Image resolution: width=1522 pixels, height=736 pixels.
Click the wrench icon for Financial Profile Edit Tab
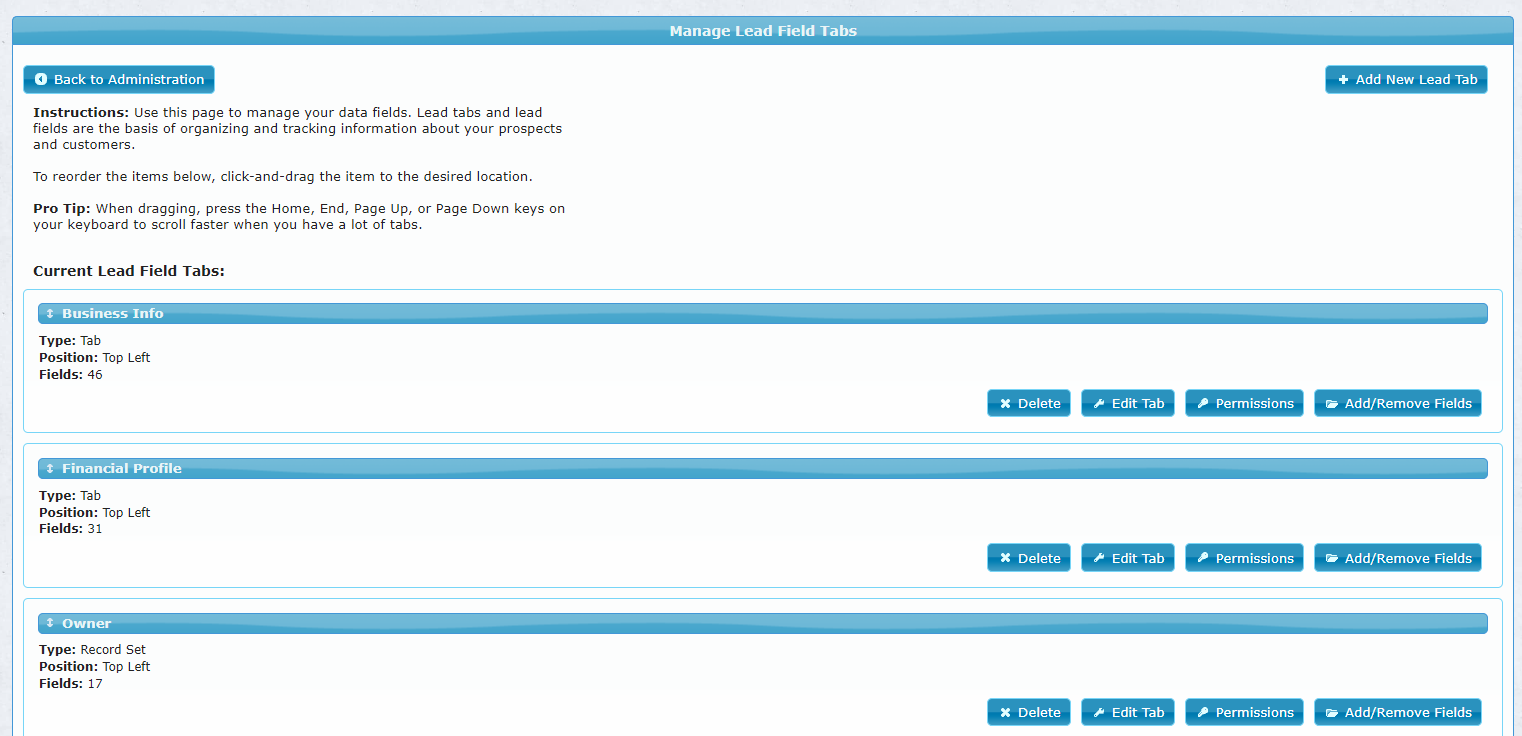coord(1099,559)
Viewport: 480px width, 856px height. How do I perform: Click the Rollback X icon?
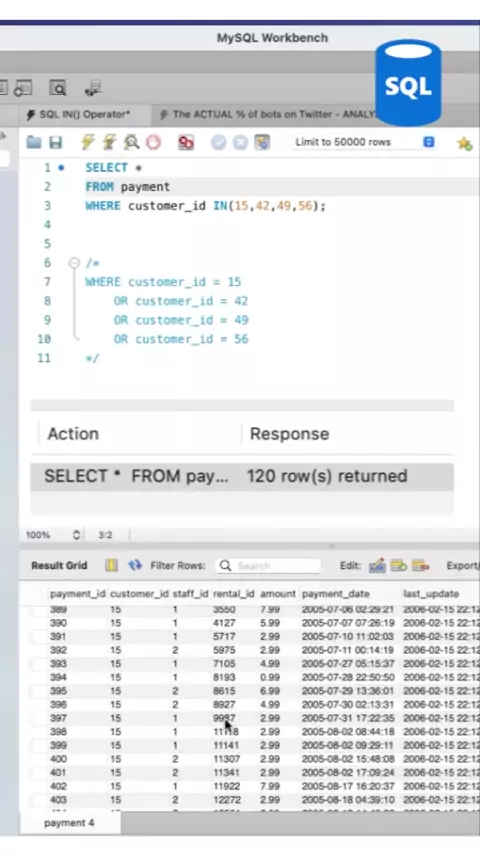(x=240, y=142)
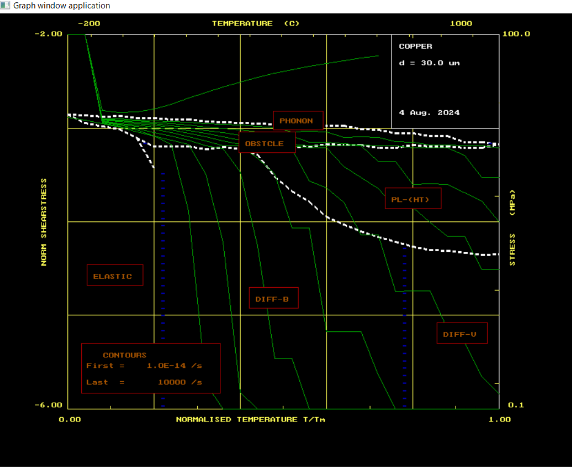The image size is (572, 467).
Task: Click the DIFF-B region label box
Action: (x=274, y=298)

────────────────────

▶ _TO DO_:
Copy out every one of the records above word for word, leaving out the pictures.

▶ _THE RESPONSE_:
Image resolution: width=1522 pixels, height=736 pixels.
Click the wrench icon for Financial Profile Edit Tab
coord(1099,559)
Viewport: 480px width, 856px height. How do I perform: Click the Rollback X icon?
(x=240, y=142)
The image size is (572, 467).
Task: Click the DIFF-B region label box
Action: (x=274, y=298)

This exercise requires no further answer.